Saya bisa merasakan kekalutan hatinya dimana uang yang digenggam hanya mampu membuat ia bertahan 3,5 bulan sementara kontrakan rumah yang ia tempati belum ada yang berminat menyewanya.

Saya bisa membayangkan hal ini bisa terjadi pada saya, istri atau siapa saja, usia tua yang melarat dan merana.

"Seandainya ia punya uang banyak maka masalahnya akan beres" kalimat yang sering saya dengar dari banyak sahabat juga keluarga.

Dari ketakutan masa depan inilah kita dikondisikan untuk bekerja dan bekerja mengumpulkan uang agar hari tua tidak susah.

Ibu Bunga juga sudah merencanakan masa depannya, bahkan ia tergolong cukup mengumpulkan uang untuk menghabiskan masa hidupnya, namun proyeksi bisnis yang tidak sesuai, uang yang dimakan teman, dan puluhan kondisi yang tak sesuai harapan bersandar, seolah hoki ogah bertemu denganya.

Pengalaman berulang kali yang terjadi pada saya menyadarkan saya bahwa ada yang lebih esensi yang perlu kita kumpulkan selain bergantung pada rasa aman semu yang ada di luar.

Empati utama saya bukan pada uang yang tidak dimilikinya melainkan pada ilmu untuk melepas dan menerima yang tak pernah dilatih.

Penderitaan hadir karena ketidakmampuan seseorang menerima pada apa yang terjadi, selama hidup kita terlalu sering belajar dan sibuk untuk menambal apa yang lubang agar keinginan kita terwujud bukan berlatih untuk menerima yang terjadi dan merelakan apa yang pergi.

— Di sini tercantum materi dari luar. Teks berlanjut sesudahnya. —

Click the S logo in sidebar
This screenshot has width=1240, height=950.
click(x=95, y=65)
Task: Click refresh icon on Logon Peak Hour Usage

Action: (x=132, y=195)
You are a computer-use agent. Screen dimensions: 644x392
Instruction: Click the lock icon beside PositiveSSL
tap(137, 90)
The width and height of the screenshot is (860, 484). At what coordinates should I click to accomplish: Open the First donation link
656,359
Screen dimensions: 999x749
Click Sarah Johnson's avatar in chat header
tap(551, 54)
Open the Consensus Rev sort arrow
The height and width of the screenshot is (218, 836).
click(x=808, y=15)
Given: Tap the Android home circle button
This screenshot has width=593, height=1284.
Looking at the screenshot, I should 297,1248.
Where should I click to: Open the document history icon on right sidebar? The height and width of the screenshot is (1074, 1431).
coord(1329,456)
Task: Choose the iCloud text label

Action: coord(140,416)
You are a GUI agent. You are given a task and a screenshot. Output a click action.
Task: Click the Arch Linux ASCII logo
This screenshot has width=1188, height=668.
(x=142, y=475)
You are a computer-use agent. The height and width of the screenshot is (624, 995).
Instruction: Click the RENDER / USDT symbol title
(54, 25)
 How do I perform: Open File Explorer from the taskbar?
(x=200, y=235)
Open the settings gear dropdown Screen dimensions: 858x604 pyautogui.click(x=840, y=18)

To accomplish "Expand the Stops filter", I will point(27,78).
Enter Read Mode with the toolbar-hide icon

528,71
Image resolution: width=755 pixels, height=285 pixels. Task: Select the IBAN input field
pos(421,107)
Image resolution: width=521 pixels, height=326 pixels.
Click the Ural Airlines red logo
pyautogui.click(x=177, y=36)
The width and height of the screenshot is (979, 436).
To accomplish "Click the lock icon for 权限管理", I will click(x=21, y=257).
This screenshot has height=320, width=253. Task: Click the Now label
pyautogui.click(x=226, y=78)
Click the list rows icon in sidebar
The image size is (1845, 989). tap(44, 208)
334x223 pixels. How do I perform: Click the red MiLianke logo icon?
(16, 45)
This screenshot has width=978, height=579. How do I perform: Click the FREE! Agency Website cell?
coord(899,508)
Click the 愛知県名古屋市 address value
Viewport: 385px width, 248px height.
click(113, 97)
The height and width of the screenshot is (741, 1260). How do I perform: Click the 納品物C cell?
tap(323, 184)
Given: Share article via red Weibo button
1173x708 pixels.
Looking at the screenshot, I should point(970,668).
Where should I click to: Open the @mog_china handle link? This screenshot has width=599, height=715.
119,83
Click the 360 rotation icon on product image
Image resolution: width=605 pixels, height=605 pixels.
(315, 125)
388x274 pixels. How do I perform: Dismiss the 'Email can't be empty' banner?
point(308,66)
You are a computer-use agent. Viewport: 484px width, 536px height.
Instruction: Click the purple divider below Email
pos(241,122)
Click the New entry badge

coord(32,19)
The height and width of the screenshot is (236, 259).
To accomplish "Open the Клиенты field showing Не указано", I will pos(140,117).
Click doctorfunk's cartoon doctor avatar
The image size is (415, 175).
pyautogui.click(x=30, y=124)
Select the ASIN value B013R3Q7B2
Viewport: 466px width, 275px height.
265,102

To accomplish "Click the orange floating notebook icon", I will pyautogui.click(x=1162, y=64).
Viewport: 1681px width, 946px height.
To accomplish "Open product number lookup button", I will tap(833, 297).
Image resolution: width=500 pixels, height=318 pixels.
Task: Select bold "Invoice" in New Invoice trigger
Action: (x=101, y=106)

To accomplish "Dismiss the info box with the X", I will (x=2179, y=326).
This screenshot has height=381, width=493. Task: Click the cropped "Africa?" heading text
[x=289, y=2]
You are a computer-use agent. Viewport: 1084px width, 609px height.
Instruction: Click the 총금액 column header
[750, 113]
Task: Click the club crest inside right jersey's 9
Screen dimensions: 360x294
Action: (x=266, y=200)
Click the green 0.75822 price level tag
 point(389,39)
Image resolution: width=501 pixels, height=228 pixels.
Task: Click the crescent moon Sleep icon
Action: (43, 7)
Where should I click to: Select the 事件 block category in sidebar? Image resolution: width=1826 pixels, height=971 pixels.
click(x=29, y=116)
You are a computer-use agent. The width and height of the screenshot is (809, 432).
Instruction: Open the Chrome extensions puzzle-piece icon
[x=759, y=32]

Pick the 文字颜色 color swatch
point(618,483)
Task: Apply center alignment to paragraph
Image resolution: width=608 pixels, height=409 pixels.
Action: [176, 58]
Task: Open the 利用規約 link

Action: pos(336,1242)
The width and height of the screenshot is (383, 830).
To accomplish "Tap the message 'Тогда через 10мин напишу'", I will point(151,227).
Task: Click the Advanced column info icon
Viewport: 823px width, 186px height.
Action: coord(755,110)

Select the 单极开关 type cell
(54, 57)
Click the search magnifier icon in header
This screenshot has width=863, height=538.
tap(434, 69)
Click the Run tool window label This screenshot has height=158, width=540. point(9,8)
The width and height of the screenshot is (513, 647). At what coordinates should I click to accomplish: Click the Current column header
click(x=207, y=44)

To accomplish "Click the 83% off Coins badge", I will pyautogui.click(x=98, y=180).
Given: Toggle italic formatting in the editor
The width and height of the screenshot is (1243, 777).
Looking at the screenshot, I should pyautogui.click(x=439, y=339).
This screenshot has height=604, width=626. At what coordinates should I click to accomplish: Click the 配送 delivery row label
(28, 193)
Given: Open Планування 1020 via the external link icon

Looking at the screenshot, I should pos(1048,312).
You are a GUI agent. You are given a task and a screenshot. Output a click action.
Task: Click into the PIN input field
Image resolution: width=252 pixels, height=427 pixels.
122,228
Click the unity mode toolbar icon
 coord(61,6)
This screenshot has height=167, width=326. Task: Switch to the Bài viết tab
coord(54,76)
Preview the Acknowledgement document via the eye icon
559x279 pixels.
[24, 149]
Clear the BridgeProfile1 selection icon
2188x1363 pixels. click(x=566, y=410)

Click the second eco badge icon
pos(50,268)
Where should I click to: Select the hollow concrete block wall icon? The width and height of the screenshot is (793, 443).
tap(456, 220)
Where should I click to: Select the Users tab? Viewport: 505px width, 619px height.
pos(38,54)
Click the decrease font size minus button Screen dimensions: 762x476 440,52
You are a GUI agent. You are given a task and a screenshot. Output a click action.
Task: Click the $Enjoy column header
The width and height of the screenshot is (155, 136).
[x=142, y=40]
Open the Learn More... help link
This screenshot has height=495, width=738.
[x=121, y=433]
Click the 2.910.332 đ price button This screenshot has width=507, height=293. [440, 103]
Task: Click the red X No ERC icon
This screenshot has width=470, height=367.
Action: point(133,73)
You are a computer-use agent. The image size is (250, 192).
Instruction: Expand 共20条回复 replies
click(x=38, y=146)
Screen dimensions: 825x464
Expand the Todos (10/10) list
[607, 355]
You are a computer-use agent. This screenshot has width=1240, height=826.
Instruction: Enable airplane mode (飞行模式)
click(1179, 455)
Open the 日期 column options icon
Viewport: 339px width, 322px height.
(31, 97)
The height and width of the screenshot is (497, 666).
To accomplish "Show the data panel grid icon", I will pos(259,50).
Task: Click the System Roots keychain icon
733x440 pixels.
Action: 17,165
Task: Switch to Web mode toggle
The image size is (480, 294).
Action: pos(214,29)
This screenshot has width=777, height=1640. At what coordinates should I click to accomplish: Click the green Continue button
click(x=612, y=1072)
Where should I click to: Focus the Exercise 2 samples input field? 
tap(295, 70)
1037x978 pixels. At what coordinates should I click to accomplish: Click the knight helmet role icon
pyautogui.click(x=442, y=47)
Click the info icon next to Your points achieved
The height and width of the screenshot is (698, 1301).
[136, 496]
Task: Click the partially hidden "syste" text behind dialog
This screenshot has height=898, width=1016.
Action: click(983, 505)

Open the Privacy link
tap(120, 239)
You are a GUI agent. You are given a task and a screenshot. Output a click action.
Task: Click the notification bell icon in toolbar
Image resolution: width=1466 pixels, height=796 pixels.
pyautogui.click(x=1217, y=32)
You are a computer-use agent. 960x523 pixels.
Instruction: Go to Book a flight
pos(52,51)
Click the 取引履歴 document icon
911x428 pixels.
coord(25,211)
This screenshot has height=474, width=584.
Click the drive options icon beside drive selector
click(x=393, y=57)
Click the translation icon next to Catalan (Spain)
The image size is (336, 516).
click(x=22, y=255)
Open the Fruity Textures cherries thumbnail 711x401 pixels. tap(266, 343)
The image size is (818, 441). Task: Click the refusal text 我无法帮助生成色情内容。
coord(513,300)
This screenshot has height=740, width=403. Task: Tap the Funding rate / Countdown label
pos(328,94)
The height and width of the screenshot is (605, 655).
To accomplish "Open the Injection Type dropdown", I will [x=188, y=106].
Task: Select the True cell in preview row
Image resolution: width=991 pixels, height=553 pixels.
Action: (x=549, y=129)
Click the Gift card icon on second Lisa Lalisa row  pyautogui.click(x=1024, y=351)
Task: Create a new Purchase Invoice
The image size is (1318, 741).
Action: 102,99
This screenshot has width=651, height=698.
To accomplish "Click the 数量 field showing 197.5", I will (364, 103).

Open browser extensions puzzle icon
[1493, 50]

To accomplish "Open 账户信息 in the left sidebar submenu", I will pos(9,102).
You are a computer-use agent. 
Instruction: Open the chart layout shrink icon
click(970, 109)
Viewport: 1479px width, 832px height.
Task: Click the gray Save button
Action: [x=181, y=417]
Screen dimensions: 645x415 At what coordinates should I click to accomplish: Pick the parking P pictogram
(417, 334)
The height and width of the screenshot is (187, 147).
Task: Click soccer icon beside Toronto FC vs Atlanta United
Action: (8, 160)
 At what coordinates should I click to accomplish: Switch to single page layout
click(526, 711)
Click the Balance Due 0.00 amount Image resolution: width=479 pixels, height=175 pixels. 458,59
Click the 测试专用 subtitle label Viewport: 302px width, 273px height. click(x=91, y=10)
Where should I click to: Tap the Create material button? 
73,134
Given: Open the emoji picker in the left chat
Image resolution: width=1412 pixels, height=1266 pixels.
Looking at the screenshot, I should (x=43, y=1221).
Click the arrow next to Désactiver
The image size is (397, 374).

"Andai saya tidak ditipu ...."

"Jika saja saya tidak terkena stroke ..."

"Seandainya saya punya uang ..."

Rumus kebahagiaan yang tertanam dibenak orang modern adalah "Jika saya mendapatkan apa yang saya inginkan maka saya akan bahagia"

Selain beberapa teknik bernafas dan menghadapi kekuatirannya, saya juga menyarankan ia untuk ikut kelas-kelas meditasi baik yang rutin ada disekitaran ubud atau mengambil waktu untuk mengikuti program retreat.

"Iya mas" katanya "Saya tahu untuk menyelesaikan masalah ini saya perlu untuk tenang, saya percaya kalau saya bisa tenang pasti nanti ada bantuan atau keajaiban"

Keajaiban berupa bantuan dari orang lain yang membuat hati tenang mungkin saja bisa terjadi, namun itu adalah keajaiban kecil yang hanya bertahan beberapa waktu saja, keajaiban sesungguhnya adalah tatkala kita sadar, ikhlas dan menerima sepenuhnya apapun kekacauan bathin di dalam.

Ketika kita mampu menerima, tidak lagi membandingkan bahkan membandingkan dengan kondisi sehat dan kaya seperti dahulu maka ketenangan menggandeng kita ke wilayah yang bernama ikhlas, dimana yang positif tidak digenggam dan yang negatif tidak ditendang.